=== Begin Enclosure ===
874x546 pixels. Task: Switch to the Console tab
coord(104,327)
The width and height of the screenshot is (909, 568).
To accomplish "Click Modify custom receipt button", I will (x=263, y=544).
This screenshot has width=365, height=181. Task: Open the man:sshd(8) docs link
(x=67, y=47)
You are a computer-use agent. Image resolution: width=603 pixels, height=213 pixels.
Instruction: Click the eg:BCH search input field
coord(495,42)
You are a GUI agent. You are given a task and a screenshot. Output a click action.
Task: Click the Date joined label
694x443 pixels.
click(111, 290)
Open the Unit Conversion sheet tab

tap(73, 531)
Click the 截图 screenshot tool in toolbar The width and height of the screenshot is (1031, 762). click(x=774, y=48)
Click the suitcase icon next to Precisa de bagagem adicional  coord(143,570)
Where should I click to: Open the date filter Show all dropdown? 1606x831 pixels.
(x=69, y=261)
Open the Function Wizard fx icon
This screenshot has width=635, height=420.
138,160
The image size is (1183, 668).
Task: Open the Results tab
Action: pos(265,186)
=== End Enclosure ===
Would you copy every line from the listing above that has the string "agent" in it?

## [Solution for this task]
You are a computer-use agent. Image resolution: width=603 pixels, height=213 pixels.
You are a GUI agent. You are given a task and a screenshot. Output a click action.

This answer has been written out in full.